Information shown section start

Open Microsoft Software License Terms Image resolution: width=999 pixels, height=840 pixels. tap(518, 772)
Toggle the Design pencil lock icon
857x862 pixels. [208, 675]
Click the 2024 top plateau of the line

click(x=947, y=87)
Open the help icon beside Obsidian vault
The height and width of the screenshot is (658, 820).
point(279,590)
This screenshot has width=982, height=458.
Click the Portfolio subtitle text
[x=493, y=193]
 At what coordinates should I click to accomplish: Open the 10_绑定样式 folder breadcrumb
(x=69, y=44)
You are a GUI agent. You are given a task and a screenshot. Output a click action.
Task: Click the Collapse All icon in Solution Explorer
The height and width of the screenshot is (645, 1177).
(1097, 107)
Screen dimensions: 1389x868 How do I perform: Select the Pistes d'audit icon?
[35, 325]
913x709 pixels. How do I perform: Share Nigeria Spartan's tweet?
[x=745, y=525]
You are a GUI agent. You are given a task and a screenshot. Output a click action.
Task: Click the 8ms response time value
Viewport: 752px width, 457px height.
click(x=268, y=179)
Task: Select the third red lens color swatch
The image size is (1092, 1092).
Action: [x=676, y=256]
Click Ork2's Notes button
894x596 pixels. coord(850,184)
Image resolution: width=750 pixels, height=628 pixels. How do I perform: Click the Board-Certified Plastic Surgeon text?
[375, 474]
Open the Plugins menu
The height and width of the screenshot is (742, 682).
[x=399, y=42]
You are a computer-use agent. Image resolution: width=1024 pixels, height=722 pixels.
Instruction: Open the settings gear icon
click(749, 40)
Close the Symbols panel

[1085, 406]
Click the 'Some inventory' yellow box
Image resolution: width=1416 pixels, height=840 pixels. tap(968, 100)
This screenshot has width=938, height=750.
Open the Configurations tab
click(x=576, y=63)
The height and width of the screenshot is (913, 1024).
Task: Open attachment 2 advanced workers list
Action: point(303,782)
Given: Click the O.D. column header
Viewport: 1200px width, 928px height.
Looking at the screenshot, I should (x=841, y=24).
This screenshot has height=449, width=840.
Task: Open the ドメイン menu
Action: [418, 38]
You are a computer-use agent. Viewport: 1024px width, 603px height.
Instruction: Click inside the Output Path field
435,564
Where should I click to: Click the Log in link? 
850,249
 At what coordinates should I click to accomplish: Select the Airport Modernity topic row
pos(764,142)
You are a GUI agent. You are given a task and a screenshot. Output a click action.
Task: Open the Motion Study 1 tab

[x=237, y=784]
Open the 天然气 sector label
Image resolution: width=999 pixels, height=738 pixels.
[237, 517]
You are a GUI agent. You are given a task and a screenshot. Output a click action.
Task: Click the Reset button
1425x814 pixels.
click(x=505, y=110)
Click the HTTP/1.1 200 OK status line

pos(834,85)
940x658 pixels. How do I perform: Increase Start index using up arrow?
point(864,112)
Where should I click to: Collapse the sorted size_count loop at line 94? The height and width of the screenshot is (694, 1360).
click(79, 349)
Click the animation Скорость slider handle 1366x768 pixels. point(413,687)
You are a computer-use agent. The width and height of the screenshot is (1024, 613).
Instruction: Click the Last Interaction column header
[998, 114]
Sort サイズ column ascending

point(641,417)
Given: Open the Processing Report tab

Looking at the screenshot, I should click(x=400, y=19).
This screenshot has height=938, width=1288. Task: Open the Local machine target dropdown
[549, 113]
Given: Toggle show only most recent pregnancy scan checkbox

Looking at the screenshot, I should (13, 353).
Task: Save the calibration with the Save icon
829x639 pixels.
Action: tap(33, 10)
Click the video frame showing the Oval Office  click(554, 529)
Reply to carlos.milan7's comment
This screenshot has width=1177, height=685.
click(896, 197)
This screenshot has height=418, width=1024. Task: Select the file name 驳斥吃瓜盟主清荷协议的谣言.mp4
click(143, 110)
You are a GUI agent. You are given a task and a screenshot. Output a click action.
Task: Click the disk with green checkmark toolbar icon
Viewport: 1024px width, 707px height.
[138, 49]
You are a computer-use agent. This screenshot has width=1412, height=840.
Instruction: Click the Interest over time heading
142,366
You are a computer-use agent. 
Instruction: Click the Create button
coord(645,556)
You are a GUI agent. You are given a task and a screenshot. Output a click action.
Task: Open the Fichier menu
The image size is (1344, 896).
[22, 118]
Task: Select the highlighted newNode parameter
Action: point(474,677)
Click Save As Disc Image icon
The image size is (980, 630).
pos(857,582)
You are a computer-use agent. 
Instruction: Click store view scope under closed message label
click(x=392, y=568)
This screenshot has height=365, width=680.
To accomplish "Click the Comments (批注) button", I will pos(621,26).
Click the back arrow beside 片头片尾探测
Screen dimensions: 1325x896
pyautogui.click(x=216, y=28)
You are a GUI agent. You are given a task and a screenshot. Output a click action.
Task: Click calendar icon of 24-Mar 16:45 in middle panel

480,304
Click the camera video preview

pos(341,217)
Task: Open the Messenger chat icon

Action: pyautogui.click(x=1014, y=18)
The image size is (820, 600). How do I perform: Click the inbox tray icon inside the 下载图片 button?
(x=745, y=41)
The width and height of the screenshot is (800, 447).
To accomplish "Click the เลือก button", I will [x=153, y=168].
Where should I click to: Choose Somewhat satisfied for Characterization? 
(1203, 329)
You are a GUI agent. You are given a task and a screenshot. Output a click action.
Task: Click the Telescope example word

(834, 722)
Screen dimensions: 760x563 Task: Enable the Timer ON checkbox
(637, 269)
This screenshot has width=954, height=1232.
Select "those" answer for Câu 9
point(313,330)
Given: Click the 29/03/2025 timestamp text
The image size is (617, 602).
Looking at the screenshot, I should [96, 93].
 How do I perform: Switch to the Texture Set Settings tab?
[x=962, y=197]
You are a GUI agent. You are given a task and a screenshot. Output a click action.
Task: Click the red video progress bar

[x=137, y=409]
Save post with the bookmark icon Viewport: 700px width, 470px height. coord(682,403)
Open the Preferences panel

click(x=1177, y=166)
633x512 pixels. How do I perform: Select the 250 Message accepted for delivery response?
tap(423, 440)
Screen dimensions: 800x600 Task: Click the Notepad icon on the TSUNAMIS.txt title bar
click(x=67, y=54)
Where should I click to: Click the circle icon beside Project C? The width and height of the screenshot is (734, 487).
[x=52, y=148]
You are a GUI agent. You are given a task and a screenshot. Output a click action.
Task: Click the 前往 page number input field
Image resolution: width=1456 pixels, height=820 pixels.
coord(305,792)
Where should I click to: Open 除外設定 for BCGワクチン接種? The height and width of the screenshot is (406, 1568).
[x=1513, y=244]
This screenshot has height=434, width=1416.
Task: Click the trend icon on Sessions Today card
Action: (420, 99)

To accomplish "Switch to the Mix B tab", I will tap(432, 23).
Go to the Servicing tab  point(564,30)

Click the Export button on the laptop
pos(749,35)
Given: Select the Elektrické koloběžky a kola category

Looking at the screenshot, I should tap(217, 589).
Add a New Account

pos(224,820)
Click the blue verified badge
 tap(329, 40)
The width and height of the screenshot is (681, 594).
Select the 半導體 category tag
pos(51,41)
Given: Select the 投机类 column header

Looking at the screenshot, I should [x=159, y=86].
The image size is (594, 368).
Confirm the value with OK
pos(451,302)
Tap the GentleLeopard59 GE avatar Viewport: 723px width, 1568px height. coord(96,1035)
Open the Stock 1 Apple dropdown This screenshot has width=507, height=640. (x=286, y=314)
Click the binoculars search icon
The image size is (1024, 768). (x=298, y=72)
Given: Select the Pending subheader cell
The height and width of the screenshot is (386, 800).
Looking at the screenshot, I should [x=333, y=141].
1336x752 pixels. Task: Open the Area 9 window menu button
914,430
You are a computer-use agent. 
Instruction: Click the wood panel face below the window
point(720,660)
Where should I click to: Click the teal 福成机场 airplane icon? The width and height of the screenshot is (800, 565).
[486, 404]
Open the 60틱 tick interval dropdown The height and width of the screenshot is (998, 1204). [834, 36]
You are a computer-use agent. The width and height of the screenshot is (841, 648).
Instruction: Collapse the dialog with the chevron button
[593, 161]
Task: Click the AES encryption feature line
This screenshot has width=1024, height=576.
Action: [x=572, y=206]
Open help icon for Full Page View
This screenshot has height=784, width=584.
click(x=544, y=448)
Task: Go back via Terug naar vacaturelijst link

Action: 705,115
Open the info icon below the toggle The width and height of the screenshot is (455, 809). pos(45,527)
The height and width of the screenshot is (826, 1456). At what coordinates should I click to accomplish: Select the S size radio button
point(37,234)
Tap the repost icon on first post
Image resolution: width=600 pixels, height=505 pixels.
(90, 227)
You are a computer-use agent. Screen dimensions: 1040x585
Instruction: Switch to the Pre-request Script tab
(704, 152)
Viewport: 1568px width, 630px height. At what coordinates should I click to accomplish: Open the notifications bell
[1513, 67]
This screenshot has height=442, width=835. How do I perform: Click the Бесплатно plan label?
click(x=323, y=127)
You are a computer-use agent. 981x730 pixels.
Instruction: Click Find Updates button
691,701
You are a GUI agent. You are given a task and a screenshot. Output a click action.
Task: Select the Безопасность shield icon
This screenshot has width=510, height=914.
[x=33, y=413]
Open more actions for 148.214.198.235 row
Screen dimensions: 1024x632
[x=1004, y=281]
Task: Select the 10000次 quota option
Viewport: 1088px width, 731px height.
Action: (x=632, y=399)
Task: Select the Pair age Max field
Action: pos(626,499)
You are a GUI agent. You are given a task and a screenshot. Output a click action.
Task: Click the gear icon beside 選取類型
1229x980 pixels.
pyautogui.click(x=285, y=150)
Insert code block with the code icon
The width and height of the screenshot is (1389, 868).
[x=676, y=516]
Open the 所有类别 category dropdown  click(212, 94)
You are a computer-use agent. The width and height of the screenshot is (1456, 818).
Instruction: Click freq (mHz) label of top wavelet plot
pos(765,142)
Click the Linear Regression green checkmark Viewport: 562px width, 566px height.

Information shown section end

* **What this task involves**
Going line by line through the data, tally each one that includes the string "green", and answer with the tally only.

* **Reply to the exercise**
2